To the best of our knowledge, this review is the first to collate the evidence for the effectiveness of the interventions to optimise prescribing specifically in older people with dementia. To identify all potentially relevant studies, a comprehensive search strategy and broad inclusion criteria were used. As we aimed to collect the evidence for the effectiveness of those interventions that aim to optimise the whole medication regimen, we did not expect to detect many randomised studies. Therefore, all study designs were included in the review and no study was excluded because of the design or risk of bias.

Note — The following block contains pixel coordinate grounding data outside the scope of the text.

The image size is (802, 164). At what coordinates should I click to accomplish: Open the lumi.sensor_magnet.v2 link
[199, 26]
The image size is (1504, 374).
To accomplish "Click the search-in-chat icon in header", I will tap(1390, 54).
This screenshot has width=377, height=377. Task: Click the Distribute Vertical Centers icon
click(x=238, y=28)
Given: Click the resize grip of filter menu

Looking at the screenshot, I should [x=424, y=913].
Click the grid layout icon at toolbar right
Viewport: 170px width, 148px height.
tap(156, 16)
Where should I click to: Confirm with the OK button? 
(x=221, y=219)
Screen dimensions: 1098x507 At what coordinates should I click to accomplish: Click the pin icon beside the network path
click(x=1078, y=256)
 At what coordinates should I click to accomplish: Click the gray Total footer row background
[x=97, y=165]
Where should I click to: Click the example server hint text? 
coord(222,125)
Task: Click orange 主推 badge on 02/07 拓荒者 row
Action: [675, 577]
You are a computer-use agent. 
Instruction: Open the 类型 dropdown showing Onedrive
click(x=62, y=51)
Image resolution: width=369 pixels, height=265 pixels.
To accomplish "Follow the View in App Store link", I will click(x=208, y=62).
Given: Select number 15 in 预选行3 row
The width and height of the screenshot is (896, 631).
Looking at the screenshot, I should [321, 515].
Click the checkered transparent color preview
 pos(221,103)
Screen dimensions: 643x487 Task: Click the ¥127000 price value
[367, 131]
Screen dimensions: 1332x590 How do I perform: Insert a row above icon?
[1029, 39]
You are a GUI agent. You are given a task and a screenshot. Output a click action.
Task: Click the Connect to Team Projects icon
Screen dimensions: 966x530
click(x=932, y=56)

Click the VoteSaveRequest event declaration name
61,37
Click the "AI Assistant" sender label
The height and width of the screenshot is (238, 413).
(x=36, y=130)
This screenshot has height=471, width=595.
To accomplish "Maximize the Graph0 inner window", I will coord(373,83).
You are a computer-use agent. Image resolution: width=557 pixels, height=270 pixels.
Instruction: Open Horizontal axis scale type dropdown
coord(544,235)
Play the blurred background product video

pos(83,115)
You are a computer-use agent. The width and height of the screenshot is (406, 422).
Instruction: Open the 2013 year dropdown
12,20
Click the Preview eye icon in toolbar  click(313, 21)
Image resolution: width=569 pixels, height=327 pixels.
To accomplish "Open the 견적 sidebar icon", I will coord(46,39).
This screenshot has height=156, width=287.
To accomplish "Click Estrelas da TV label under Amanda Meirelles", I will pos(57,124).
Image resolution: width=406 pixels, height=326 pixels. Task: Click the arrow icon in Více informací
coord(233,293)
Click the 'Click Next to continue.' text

This review also has limitations. The evaluated interventions varied significantly in type, frequency and duration. Settings, outcomes measured and follow-up duration of the studies were also variable. These differences preclude comparison of the studies, and generalisability of the results remains uncertain. While all studies included people with dementia in their study sample, only five were comprised solely of people with dementia, and none conducted a subgroup analysis on the intervention effect on people with dementia. Therefore, results of intervention effects for people with dementia should be interpreted with caution. We only included English-language studies, therefore language bias may have been introduced. This review included seven randomised studies with variable quality and the nonrandomised studies included in the review were generally judged to be of low quality. These limitations hamper a robust conclusion on the effectiveness of the interventions to optimise prescribing in older people with dementia from the available evidence.

5 Conclusion

This systematic review collates the evidence for the effectiveness of interventions to optimise prescribing in older people living with dementia in any setting. Eighteen studies evaluating eight different types of interventions were included and the effects of interventions on seven different outcomes were reviewed. Variability in the evaluated interventions, the design and quality of the studies, and outcomes reported made it difficult to draw robust conclusions from the available evidence. There is emerging evidence supporting improvement of medication appropriateness, however more research using well-designed trials is required to evaluate the impact of these interventions on outcomes relevant to dementia patients.